The $20 million, 79,000 square feet facility has been strategically designed to provide immediate access from the emergency department, where many cardiac emergencies are first diagnosed. The new center will consist of two levels, with a new helicopter pad located on the rooftop.
The first level of the Baptist Heart Center will house all invasive and noninvasive procedures, including cardiac cath labs, echo-cardiology, nuclear cardiology, ultrasound, and stress testing facilities. Additional space is designed into the building to accommodate emerging technologies as the diagnosis and treatment of cardiovascular disease evolves. Western Baptist’s Cardiac Rehabilitation department will also relocate to the center’s first level. The second level of the Baptist Heart Center will feature an auditorim to host advanced educational programs.
Registration for procedures housed in the new center will be located within the center, itself. Parking will be available on the hospital’s east end and north side, near Broadway St. The center’s main entrance will be located at the 24th Street side, while an ambulance canopy will face the Kentucky Avenue side of the facility.
For more than 25 years, Western Baptist has healed the hearts of many in the four-state region by offering advanced cardiac care provided by some of the most skilled and dedicated physicians in the country. Since bringing open heart surgery to western Kentucky in 1985, the hospital has performed more than 8,100 open heart procedures and it performs more than 3,000 procedures in the cardiac cath labs each year.

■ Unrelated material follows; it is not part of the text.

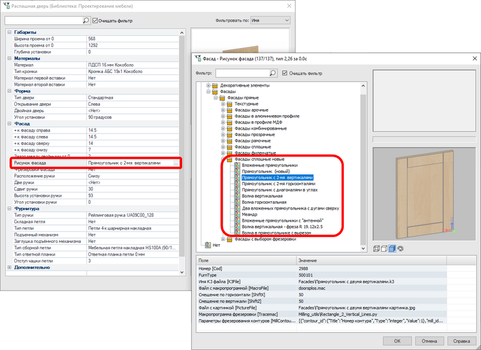Image resolution: width=481 pixels, height=350 pixels.
Task: Click the search magnifier in the door dialog
Action: tap(86, 21)
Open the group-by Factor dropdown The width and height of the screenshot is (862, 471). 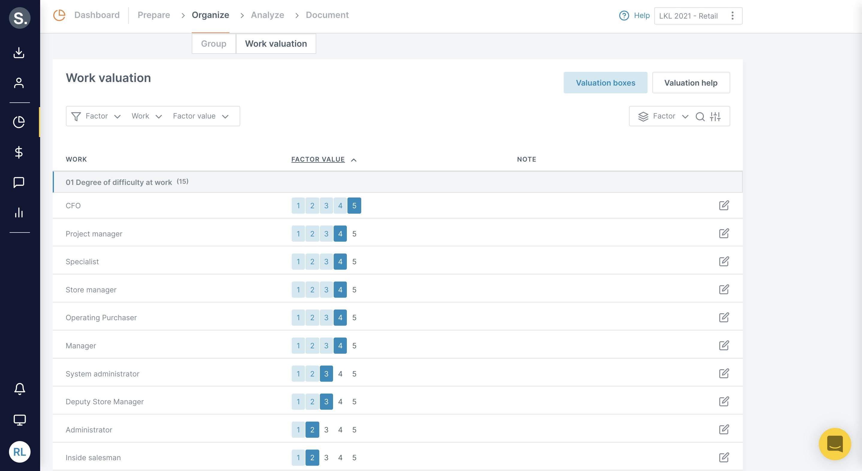[x=664, y=116]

With a history so deeply rooted in the heart of the community’s health, Western Baptist Hospital President Larry Barton announced that the building will be funded, in part, with the $4 million bequest left to the hospital in early 2003 by Metropolis, IL resident, Martha Atwell McBane in memory of her late husband, Wayne W. McBane. “We are very pleased to extend our cardiac services to the region by establishing this technologically-advanced center,” said Barton. “The McBanes were loyal patrons of Western Baptist and through their generosity we are able to impact the lives of so many in our area with the services the new center will provide.”